A $1,000 face value has a 7% annual coupon rate. The next coupon is due in one year and the bond matures in 17 years. The current YTM on the bond is 4.6%. What is the dollar value of the price change if the bond's YTM increases to 5.9%? Round to the nearest cent. ​[Hint: 1) If the price drops, the change is a negative number. 2) Do not compute duration. You can calculate the precise impact of a yield change on the bond's price by comparing the prices under the two scenarios.] --> please show how to do this by hand

Answer 1

Compute the change in the price of the bond due to change in yield, using the equation as shown below:

Change in price = Price at 4.6% yield – Price at 5.9% yield

                          = $1,278.87 - $1,116.08

                          = $162.79

Hence, the price of the bond is decreased by $162.79 if the bond yield changed to 5.9%.

Working notes:

a.

Compute the PVIF at 4.6% and 17 years, using the equation as shown below:

PVIF = 1/ (1 + Rate)^{Number of periods}

              = 1/ (1 + 0.046)¹⁷

         = 1/ 2.1480

         = 0.4655

Hence, the PVIF at 4.6% and 17 years is 0.4655.

b.

Compute the PVIFA at 4.6% and 17 years, using the equation as shown below:

PVIFA = {1 – (1 + Rate)^{-Number of periods}}/ Rate

                   = {1 – (1 + 0.046)^-17}/ 4.6%

            = (1 – 0.4655)/ 4.6%

            = 11.6196

Hence, the PVIFA at 4.6% and 17 years is 11.6196.

(c)

Compute the price of the bond at 4.6% yield, using the equation as shown below:

Bond Price = (Interest*PVIFA_{4.6%, 17 years}) + (Face value*PVIF_{4.6%, 17 years})

                   = ($1,000*7%*11.6196) + ($1,000*0.4655)

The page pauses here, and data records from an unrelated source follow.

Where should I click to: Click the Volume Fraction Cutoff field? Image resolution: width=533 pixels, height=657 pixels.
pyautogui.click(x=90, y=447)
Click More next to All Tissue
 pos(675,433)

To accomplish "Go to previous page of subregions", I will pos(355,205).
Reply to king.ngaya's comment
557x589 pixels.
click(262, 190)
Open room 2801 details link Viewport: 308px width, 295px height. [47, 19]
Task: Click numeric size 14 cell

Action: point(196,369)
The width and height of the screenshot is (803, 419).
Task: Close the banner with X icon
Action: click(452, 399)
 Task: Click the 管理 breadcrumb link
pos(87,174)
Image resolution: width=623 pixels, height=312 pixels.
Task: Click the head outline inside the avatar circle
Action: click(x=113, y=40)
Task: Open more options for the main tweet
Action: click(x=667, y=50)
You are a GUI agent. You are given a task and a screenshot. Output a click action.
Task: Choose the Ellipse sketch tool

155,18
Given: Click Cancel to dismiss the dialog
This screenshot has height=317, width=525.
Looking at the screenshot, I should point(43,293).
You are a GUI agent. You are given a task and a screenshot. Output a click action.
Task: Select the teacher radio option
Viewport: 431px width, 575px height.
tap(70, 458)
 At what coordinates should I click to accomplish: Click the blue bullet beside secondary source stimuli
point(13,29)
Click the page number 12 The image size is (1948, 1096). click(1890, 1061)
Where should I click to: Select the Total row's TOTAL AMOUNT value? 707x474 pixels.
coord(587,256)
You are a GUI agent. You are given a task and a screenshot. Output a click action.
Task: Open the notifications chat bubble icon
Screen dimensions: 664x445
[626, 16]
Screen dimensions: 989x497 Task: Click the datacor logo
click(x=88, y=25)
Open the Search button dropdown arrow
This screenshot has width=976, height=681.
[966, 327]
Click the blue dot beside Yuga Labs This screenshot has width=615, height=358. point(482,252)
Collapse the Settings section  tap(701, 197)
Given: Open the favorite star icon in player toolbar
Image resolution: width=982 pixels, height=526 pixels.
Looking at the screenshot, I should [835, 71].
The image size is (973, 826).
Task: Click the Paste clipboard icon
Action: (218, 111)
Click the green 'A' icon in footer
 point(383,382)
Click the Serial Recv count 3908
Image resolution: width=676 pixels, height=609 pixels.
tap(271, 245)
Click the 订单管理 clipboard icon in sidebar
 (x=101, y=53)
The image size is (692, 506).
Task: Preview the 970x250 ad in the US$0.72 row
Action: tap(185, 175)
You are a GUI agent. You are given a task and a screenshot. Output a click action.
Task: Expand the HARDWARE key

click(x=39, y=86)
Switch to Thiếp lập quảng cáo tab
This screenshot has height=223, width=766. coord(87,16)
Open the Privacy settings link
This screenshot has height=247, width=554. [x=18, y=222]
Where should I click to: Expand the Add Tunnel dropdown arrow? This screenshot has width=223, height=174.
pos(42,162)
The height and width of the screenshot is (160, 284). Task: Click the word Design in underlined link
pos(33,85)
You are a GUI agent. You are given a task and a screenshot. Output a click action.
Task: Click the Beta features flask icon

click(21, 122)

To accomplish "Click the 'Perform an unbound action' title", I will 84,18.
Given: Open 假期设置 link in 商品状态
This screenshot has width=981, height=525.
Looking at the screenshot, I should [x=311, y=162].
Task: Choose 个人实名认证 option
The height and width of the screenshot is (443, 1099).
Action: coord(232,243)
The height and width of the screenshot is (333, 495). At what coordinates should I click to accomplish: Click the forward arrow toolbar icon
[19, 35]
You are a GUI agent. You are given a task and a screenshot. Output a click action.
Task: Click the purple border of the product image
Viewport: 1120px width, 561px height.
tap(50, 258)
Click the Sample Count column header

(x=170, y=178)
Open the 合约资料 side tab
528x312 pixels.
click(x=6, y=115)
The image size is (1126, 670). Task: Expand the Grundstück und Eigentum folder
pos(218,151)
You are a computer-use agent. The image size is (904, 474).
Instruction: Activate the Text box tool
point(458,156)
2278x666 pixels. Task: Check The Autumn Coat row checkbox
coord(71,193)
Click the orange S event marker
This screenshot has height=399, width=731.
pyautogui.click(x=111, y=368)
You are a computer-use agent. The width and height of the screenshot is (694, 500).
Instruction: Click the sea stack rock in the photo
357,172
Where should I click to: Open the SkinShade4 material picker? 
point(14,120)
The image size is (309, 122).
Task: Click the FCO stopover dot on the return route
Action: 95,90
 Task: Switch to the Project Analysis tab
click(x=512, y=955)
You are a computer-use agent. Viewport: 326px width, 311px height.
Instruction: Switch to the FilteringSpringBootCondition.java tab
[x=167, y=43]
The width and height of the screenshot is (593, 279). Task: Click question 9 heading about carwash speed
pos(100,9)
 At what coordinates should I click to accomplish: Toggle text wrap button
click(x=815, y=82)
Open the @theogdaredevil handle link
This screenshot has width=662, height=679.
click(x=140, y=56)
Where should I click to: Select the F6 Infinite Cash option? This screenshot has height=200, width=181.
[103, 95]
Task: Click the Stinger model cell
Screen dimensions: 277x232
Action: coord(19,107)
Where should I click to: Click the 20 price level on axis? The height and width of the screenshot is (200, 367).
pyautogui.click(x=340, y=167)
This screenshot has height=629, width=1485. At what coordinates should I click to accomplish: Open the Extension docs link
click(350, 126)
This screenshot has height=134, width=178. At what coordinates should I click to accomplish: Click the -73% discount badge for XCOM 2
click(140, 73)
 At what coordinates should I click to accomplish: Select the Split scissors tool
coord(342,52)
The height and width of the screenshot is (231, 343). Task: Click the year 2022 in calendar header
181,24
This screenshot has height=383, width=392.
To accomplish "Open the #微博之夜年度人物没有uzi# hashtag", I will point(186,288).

                   = $1,278.87

Hence, the price of the bond is $1,278.87.

d.

Compute the PVIF at 5.9% and 17 years, using the equation as shown below:

PVIF = 1/ (1 + Rate)^{Number of periods}

              = 1/ (1 + 0.059)¹⁷

         = 1/ 2.6499

         = 0.3774

Hence, the PVIF at 5.9% and 17 years is 0.3774.

e.

Compute the PVIFA at 5.9% and 17 years, using the equation as shown below:

PVIFA = {1 – (1 + Rate)^{-Number of periods}}/ Rate

                   = {1 – (1 + 0.059)^-17}/ 5.9%

            = (1 – 0.3774)/ 5.9%

            = 10.5525

Hence, the PVIFA at 5.9% and 17 years is 10.5525.

f.

Compute the price of the bond at 5.9% yield, using the equation as shown below:

Bond Price = (Interest*PVIFA_{5.9%, 17 years}) + (Face value*PVIF_{5.9%, 17 years})

                   = ($1,000*7%*10.5525) + ($1,000*0.3774)

                   = $1,116.08

Hence, the price of the bond is $1,116.08.